• _WHAT NEEDS TO BE DONE_:
Set down all the entries again, word for word.

-------------------------

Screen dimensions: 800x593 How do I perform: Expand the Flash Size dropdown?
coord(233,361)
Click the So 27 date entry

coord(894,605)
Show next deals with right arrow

-------------------------

• _RESULT OF THE TASK_:
Screen dimensions: 800x593 How do I perform: Expand the Flash Size dropdown?
coord(233,361)
Click the So 27 date entry

coord(894,605)
Show next deals with right arrow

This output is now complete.